─── Data to process

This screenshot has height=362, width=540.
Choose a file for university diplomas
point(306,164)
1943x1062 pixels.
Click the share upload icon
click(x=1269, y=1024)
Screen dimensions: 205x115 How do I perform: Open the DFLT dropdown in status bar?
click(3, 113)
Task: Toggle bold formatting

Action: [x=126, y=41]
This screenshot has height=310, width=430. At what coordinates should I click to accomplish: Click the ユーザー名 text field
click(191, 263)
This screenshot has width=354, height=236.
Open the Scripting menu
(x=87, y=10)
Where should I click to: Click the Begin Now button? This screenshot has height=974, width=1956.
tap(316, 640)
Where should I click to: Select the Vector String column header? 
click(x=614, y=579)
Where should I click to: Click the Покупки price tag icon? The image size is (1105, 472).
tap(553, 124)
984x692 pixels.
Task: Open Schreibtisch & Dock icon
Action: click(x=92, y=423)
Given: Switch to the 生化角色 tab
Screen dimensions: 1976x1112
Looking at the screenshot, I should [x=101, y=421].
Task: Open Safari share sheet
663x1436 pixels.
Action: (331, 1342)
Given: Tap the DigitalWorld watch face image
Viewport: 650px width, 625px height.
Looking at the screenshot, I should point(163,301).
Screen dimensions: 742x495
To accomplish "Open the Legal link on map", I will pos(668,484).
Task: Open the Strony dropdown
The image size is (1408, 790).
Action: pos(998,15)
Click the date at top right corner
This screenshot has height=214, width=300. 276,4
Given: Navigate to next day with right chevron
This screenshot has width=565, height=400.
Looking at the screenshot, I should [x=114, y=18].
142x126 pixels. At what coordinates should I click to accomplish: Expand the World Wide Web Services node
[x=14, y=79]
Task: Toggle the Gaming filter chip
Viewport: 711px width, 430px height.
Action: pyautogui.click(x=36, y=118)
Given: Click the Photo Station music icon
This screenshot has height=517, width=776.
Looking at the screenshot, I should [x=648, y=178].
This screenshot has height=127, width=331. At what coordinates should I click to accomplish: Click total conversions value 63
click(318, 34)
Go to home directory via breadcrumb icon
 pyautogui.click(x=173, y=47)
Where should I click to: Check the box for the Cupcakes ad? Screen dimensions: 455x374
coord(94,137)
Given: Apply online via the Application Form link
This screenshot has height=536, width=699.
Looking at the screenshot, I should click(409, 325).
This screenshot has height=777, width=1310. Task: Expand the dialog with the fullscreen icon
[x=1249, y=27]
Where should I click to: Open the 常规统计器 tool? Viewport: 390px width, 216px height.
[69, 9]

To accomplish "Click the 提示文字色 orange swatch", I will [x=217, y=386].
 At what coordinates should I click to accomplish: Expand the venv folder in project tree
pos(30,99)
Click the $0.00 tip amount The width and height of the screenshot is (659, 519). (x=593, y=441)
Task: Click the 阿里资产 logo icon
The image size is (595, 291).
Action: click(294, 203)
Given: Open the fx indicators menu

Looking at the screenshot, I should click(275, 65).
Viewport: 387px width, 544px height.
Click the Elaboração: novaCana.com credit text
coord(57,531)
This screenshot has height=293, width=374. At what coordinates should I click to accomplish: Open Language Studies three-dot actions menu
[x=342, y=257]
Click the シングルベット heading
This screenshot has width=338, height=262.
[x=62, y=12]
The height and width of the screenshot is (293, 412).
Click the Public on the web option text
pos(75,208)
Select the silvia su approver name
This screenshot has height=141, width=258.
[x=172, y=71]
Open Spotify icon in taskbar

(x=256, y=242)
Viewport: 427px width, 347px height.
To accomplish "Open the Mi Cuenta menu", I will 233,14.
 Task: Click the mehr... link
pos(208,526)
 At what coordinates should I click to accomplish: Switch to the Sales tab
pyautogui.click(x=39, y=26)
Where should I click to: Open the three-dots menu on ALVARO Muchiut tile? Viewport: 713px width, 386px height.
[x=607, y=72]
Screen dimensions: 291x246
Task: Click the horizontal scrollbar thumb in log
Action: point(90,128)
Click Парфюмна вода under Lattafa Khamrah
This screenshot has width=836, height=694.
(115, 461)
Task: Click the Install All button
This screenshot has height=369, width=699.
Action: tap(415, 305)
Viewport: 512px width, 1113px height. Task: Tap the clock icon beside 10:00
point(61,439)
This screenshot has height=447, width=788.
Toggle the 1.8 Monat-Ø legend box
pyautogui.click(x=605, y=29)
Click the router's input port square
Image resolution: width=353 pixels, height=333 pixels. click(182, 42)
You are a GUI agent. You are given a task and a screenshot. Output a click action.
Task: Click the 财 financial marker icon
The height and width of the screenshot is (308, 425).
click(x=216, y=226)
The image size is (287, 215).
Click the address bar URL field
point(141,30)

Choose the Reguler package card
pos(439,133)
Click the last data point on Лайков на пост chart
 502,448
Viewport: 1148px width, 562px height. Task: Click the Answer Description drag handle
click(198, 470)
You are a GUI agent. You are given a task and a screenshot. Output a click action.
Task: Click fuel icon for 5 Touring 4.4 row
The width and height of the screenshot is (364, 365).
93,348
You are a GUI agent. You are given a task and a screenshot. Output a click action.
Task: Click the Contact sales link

──────

• Task requirements
Make a word-for-word transcription of the listing above.

• Task result
This screenshot has height=362, width=540.
Choose a file for university diplomas
point(306,164)
1943x1062 pixels.
Click the share upload icon
click(x=1269, y=1024)
Screen dimensions: 205x115 How do I perform: Open the DFLT dropdown in status bar?
click(3, 113)
Task: Toggle bold formatting

Action: [x=126, y=41]
This screenshot has height=310, width=430. At what coordinates should I click to accomplish: Click the ユーザー名 text field
click(191, 263)
This screenshot has width=354, height=236.
Open the Scripting menu
(x=87, y=10)
Where should I click to: Click the Begin Now button? This screenshot has height=974, width=1956.
tap(316, 640)
Where should I click to: Select the Vector String column header? 
click(x=614, y=579)
Where should I click to: Click the Покупки price tag icon? The image size is (1105, 472).
tap(553, 124)
984x692 pixels.
Task: Open Schreibtisch & Dock icon
Action: click(x=92, y=423)
Given: Switch to the 生化角色 tab
Screen dimensions: 1976x1112
Looking at the screenshot, I should [x=101, y=421].
Task: Open Safari share sheet
663x1436 pixels.
Action: (331, 1342)
Given: Tap the DigitalWorld watch face image
Viewport: 650px width, 625px height.
Looking at the screenshot, I should point(163,301).
Screen dimensions: 742x495
To accomplish "Open the Legal link on map", I will pos(668,484).
Task: Open the Strony dropdown
The image size is (1408, 790).
Action: pos(998,15)
Click the date at top right corner
This screenshot has height=214, width=300. 276,4
Given: Navigate to next day with right chevron
This screenshot has width=565, height=400.
Looking at the screenshot, I should [x=114, y=18].
142x126 pixels. At what coordinates should I click to accomplish: Expand the World Wide Web Services node
[x=14, y=79]
Task: Toggle the Gaming filter chip
Viewport: 711px width, 430px height.
Action: pyautogui.click(x=36, y=118)
Given: Click the Photo Station music icon
This screenshot has height=517, width=776.
Looking at the screenshot, I should [x=648, y=178].
This screenshot has height=127, width=331. At what coordinates should I click to accomplish: Click total conversions value 63
click(318, 34)
Go to home directory via breadcrumb icon
 pyautogui.click(x=173, y=47)
Where should I click to: Check the box for the Cupcakes ad? Screen dimensions: 455x374
coord(94,137)
Given: Apply online via the Application Form link
This screenshot has height=536, width=699.
Looking at the screenshot, I should click(409, 325).
This screenshot has height=777, width=1310. Task: Expand the dialog with the fullscreen icon
[x=1249, y=27]
Where should I click to: Open the 常规统计器 tool? Viewport: 390px width, 216px height.
[69, 9]

To accomplish "Click the 提示文字色 orange swatch", I will [x=217, y=386].
 At what coordinates should I click to accomplish: Expand the venv folder in project tree
pos(30,99)
Click the $0.00 tip amount The width and height of the screenshot is (659, 519). (x=593, y=441)
Task: Click the 阿里资产 logo icon
The image size is (595, 291).
Action: click(294, 203)
Given: Open the fx indicators menu

Looking at the screenshot, I should click(275, 65).
Viewport: 387px width, 544px height.
Click the Elaboração: novaCana.com credit text
coord(57,531)
This screenshot has height=293, width=374. At what coordinates should I click to accomplish: Open Language Studies three-dot actions menu
[x=342, y=257]
Click the シングルベット heading
This screenshot has width=338, height=262.
[x=62, y=12]
The height and width of the screenshot is (293, 412).
Click the Public on the web option text
pos(75,208)
Select the silvia su approver name
This screenshot has height=141, width=258.
[x=172, y=71]
Open Spotify icon in taskbar

(x=256, y=242)
Viewport: 427px width, 347px height.
To accomplish "Open the Mi Cuenta menu", I will 233,14.
 Task: Click the mehr... link
pos(208,526)
 At what coordinates should I click to accomplish: Switch to the Sales tab
pyautogui.click(x=39, y=26)
Where should I click to: Open the three-dots menu on ALVARO Muchiut tile? Viewport: 713px width, 386px height.
[x=607, y=72]
Screen dimensions: 291x246
Task: Click the horizontal scrollbar thumb in log
Action: point(90,128)
Click Парфюмна вода under Lattafa Khamrah
This screenshot has width=836, height=694.
(115, 461)
Task: Click the Install All button
This screenshot has height=369, width=699.
Action: tap(415, 305)
Viewport: 512px width, 1113px height. Task: Tap the clock icon beside 10:00
point(61,439)
This screenshot has height=447, width=788.
Toggle the 1.8 Monat-Ø legend box
pyautogui.click(x=605, y=29)
Click the router's input port square
Image resolution: width=353 pixels, height=333 pixels. click(182, 42)
You are a GUI agent. You are given a task and a screenshot. Output a click action.
Task: Click the 财 financial marker icon
The height and width of the screenshot is (308, 425).
click(x=216, y=226)
The image size is (287, 215).
Click the address bar URL field
point(141,30)

Choose the Reguler package card
pos(439,133)
Click the last data point on Лайков на пост chart
 502,448
Viewport: 1148px width, 562px height. Task: Click the Answer Description drag handle
click(198, 470)
You are a GUI agent. You are given a task and a screenshot. Output a click action.
Task: Click fuel icon for 5 Touring 4.4 row
The width and height of the screenshot is (364, 365).
93,348
You are a GUI agent. You are given a task and a screenshot. Output a click action.
Task: Click the Contact sales link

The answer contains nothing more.